„Wir müssen zu einer gemeinsamen Stimme finden“

1. Juni 2007

Die traditionellen Tanzformen der Siedler Amerikas standen im Workshop von Francis Feybli im Zentrum.

Im bildungspolitischen Diskurs ein Mauerblümchen, als Schulfach an den Rand gedrängt: Der Musikunterricht verlangt nach mehr Akzeptanz und Stellenwert – davon zeugen das rege Interesse am 10. Schulmusikforum sowie die Verfassungsinitiative „Jugend + Musik“.

Für einmal schwitzen in der Turnhalle des Campus Muristalden nicht Jugendliche, sondern Lehrerinnen und Lehrer. Doch Workshopleiter Francis Feybli lässt nicht locker. „One, two, three, four“, schallt es durch die Halle – schon läuft die Musik wieder. Eine schnelle Banjomelodie treibt die Lehrerinnen und Lehrer an, sie üben traditionelle Paar- und Gruppentänze der amerikanischen Siedlerkultur. Und nach einigen Anläufen klappt es: Der Gruppe gelingt die anspruchsvolle Tanzfigur „Step the willow“.
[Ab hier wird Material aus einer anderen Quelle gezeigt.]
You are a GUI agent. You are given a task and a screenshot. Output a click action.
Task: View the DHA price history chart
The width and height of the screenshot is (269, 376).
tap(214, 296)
Francis Feyblis Workshop war einer von insgesamt 36, der am 10. Schulmusikforum vom 20. bis 22. April im Campus Muristalden in Bern angeboten wurde. Mit über 500 Anmeldungen aus der ganzen Deutschschweiz fand auch die zehnte Ausgabe dieser Weiterbildungsreihe grossen Anklang. „Im Vergleich zum neunten Forum haben wir das Angebot heuer ausgebaut. Trotzdem konnten wir einmal mehr nicht alle Anmeldungen berücksichtigen“, sagt Kurt Rohrbach, Hauptinitiant des Schulmusikforms. Ursprünglich getragen vom Berner Erziehungsdepartement, organisiert seit mittlerweile acht Jahren der Verein Fortbildungmusik  das alle zwei Jahre stattfindende Schulmusikforum. Wert legen die Organisatoren auf ein breites Kursspektrum, das sich vom Kindergarten bis zum Gymnasium an alle musikinteressierten Lehrpersonen richtet.
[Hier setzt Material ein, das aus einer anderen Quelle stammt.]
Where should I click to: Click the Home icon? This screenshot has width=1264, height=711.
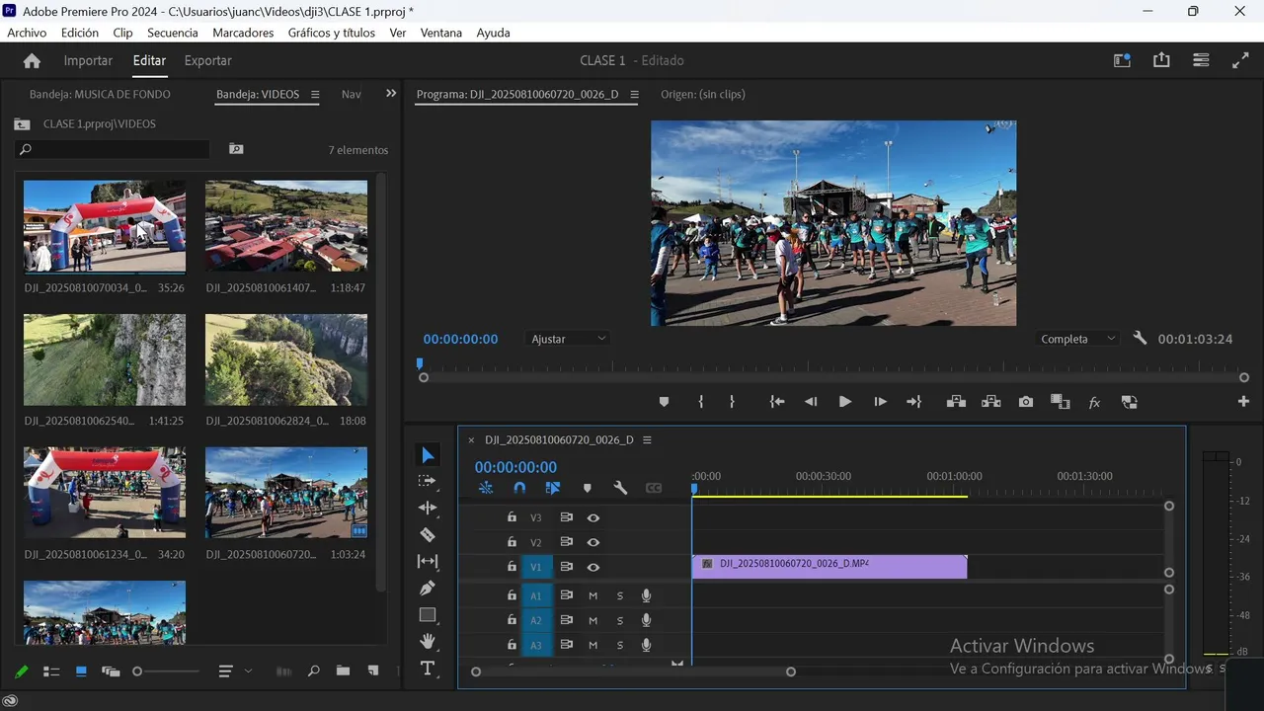point(32,60)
Und diese Fülle an Ideen kam an, viele Lehrpersonen schwärmten von der Reichhaltigkeit. Die Chorarrangements der begeisternden Nanni Byl, die spielerischen und kindergerechten Liedarrangements für die Unterstufe von Stephanie Jakobi-Murer, der charismatische Andrew Bond mit seiner „Dompteurenschule“, die Einführung in die musikalische Filmvertonung von Friederich Neumann, die aus PET-Flaschen und Stahldraht hergestellten Instrumente von Boris Lanz: Die einzige Qual bestand für die Teilnehmenden in der Auswahl der parallel laufenden Workshops.

Bern, die Musikhochburg

Es kommt nicht von ungefähr, dass das schweizweit einzigartige Schulmusikforum in Bern stattfindet. „Wir haben in unserem Kanton eine starke Tradition der Schulmusik“, erklärt Kurt Rohrbach. In Bern umfasst Musikunterricht bis ins neunte Schuljahr zwei Wochenlektionen und ist zudem promotionsrelevant. Diese Verankerung im Lehrplan schlägt sich auch in einer aktiven, national beachteten Berner Musikszene jenseits der Music-Star-Attitüde nieder. Ungleich anders sieht die Situation im Kanton Zürich aus: Dort ist Musikunterricht ab dem siebten Schuljahr fakultativ.

Mit Blick auf HarmoS, die Harmonisierung der obligatorischen Schulzeit über die Kantonsgrenzen hinaus, stellen sich bei Rohrbach jedoch gemischte Gefühle ein. „Einerseits begrüsse ich Standards in den einzelnen Fächern sehr, anderseits befürchte ich einen Ausverkauf des Musikunterrichts und eine zunehmende Gewichtung der Stammfächer, die im PISA-Rampenlicht stehen.“ Um dem entgegenzuwirken hat die mittlerweile aufgelöste Arbeitsgruppe Musikpädagogik NW EDK/EDK Bildungsstandards für den Musikunterricht festgehalten. Rohrbach war Mitglied dieser Arbeitsgruppe und erhofft sich, dass diese Mindestforderungen bei Bildungspolitikern auf offene Ohren stossen. „Gerade im ganzheitlichen Lernen sowie in der Förderung des Gruppengefühls und der Teamfähigkeit ist Musik ein herausragendes Mittel.“ Erkenntnisse der Hirnforschung zeigten zudem klar, wie positiv sich musikalisches Tun auf die kognitive Entwicklung auswirke, sagt Rohrbach. Für ihn selber ist Musik das eigentliche Lebenselixier. Neben der Organisation des Schulmusikforums arbeitet der ausgebildete Gesangs- und Musiklehrer im Oberstufenzentrum Kehrsatz, ist in der Lehrerbildung tätig, leitet als Dirigent und Komponist diverse Musikprojekte und ist Mitherausgeber der Zeitschriften „Praxis des Musikunterrichts“ und „Musik mit Kindern“.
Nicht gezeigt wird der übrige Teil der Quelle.